Bannon has similarly channeled populist anger and fear of minorities to further his own ends. The former Goldman Sachs executive portrays himself as a champion of the beleaguered American working class, claiming their jobs have been destroyed by globalization and illegal immigrants. I don't think Bannon cares about American workers. After all, his choice for president was not the socialist Bernie Sanders but a billionaire businessman with a long history of disdain towards workers and minorities.
Moreover, as soon Trump was installed in the White House, with Bannon at his side, their very first objective was to destroy Obamacare, a health care system that clearly benefits the average American worker compared to what existed before. They also moved to cut the budget of OSHA, the US government agency that oversees workplace safety laws. And Trump’s tax proposal is a massive giveaway to the rich and corporations while hitting portions of the middle class with more taxes.

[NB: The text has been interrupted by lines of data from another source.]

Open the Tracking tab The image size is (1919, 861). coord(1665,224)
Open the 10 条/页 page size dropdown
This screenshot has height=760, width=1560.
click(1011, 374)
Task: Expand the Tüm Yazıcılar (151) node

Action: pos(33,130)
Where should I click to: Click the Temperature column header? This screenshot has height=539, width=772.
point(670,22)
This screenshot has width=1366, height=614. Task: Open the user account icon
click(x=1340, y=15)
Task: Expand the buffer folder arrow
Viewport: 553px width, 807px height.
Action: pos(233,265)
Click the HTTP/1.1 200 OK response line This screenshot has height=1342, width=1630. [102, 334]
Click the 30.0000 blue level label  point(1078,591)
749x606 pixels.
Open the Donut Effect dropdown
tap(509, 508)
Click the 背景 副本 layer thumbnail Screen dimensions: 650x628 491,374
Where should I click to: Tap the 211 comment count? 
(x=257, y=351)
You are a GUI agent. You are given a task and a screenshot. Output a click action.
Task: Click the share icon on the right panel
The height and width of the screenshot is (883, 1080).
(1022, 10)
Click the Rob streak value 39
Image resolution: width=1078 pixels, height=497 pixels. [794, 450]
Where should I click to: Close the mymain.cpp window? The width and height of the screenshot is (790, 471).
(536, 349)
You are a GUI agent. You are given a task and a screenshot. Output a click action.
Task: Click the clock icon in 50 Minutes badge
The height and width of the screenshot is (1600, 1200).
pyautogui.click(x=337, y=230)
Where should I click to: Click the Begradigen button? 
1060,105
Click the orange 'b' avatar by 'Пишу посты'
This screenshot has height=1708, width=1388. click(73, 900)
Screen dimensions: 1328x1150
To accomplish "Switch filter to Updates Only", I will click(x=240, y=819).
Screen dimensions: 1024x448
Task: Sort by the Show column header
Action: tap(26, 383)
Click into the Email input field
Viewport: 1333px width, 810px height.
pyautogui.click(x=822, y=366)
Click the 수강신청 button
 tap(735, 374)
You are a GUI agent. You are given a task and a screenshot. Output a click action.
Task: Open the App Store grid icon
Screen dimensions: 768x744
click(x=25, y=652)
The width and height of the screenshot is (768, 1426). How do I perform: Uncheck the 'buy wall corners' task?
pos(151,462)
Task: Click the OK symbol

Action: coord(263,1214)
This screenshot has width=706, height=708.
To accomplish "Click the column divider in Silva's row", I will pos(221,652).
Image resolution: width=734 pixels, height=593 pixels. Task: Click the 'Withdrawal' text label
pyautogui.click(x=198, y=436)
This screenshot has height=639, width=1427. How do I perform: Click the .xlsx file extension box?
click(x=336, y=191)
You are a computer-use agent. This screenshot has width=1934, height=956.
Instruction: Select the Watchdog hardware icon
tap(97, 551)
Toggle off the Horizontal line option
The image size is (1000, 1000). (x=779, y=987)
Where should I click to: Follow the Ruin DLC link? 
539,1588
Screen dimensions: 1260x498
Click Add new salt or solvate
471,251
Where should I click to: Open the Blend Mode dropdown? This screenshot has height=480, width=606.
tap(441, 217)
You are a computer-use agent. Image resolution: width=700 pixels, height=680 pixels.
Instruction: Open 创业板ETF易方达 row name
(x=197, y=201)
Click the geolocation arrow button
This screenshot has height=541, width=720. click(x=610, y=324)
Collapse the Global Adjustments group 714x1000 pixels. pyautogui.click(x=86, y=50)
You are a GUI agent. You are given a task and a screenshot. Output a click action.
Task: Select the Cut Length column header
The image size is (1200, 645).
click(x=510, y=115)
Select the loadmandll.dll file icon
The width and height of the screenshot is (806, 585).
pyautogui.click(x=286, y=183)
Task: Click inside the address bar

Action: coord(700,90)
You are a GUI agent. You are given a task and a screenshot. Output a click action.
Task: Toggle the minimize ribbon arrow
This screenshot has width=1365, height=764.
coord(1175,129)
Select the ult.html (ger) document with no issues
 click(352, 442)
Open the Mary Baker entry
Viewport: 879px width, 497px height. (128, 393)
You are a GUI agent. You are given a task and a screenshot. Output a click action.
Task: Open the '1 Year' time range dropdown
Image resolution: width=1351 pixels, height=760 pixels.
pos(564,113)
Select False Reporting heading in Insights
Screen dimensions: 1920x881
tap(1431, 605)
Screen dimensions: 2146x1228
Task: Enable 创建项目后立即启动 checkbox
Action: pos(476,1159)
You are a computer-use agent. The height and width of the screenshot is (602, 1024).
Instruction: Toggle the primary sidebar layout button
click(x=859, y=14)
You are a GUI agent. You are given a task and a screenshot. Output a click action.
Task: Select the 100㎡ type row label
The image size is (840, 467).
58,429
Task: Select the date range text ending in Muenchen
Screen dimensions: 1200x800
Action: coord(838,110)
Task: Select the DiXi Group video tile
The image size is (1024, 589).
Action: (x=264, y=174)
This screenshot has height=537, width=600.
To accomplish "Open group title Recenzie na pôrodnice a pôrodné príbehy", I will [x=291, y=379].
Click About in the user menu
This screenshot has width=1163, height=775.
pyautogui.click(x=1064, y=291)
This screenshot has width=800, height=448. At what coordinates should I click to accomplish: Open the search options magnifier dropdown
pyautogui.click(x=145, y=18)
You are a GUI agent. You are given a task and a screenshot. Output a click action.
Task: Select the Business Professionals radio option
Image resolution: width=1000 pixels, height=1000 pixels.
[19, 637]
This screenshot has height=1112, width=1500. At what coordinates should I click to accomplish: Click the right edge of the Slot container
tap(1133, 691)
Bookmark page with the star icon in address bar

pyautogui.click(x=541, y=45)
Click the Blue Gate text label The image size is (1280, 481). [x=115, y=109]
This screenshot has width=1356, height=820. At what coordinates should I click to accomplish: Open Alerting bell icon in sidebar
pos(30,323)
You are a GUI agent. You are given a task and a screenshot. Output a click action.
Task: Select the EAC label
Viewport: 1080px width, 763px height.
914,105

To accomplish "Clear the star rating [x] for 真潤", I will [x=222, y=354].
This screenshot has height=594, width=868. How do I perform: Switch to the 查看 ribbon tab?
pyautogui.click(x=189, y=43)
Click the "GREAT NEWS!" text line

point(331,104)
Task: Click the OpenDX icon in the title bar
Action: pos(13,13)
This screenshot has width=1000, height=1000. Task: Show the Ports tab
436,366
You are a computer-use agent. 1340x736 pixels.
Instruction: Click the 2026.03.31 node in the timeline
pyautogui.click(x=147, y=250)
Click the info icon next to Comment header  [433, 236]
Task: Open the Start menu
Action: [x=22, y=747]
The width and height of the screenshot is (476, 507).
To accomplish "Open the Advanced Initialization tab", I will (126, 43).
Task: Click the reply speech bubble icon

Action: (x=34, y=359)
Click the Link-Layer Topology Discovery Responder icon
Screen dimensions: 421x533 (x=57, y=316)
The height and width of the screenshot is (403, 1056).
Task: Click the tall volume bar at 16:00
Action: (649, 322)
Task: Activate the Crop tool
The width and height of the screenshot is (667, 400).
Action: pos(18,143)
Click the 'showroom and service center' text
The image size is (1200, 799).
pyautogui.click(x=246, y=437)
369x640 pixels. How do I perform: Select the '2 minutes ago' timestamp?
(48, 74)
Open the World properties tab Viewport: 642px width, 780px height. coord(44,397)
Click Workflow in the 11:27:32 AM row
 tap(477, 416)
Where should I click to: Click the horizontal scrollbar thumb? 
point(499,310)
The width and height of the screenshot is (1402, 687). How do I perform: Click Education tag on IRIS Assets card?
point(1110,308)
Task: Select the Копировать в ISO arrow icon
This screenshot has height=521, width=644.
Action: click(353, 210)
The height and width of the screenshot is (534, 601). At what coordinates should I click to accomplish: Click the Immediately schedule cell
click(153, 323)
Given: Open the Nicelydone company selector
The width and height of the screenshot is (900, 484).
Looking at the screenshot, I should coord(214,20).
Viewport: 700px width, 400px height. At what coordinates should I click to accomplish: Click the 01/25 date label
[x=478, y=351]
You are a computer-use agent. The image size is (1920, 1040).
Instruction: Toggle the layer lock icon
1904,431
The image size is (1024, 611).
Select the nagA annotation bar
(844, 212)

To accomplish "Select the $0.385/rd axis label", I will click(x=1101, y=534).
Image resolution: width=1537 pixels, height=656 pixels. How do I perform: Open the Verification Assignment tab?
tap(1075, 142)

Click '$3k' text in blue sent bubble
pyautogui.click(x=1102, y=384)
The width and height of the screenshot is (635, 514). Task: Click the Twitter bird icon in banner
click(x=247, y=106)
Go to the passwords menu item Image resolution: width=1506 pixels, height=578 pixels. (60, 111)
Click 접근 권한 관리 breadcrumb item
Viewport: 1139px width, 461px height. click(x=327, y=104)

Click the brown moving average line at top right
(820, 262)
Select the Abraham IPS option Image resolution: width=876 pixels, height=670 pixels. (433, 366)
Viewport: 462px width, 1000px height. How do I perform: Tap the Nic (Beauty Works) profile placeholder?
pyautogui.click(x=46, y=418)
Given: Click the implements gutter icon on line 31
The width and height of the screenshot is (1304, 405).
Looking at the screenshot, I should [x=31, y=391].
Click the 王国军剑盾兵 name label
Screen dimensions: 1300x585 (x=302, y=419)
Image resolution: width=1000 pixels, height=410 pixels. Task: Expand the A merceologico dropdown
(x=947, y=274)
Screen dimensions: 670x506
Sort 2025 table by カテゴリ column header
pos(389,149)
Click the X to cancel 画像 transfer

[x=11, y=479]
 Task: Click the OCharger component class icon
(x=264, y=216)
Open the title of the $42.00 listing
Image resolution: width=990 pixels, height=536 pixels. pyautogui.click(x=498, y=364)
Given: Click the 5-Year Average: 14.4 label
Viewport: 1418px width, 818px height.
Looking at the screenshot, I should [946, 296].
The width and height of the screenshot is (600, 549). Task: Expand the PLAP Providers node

In the meantime, Bannon’s propaganda operation, specifically his Breitbart website, is funded by the billionaire hedge fund manager Robert Mercer (Mercer recently announced he is selling his shares of Breitbart to his daughters, after learning of Breitbart’s ties to the fascist right, as exposed by Buzzfeed).
And like their fellow travelers in Europe, the alt-right codifies their fascism by demonizing Muslims and immigrants. During the 1920s and ‘30s it was Jews who they believed to be a threat to civilization, now it's Mexican immigrants and Islamists. The targets might have changed, but the message is still the same – dark-skinned “foreigners” pose the greatest threat to Americans.
Moreover, like the fascists of yore, the alt-right is attracting slimeball candidates – real lumpen, in other words. Moore is typical, but not alone in this regard. Bannon also supports Michael Grimm, a former Congressman who went to jail for tax fraud, perjury, hiring illegal immigrants and wire fraud; Tom Tancredo, a candidate for governor in Colorado who’s called for deporting illegal immigrants and defunding Denver because it's a sanctuary city; and Danny Tarkanian, a five-time failed candidate in Nevada who supports building a wall on the US-Mexico border, getting rid of Obamacare and defunding Planned Parenthood.
Many people view fascism as being all about anti-Semitism. But it was always more than that – it’s an ideology supported by the corporate elites to destroy progressives and the gains won by workers and trade unionists. Bannon and his alt-right and his well-heeled corporate backers might seem new, but their message and methods would have resonated with fascists.
And that’s what’s so horrifying about them.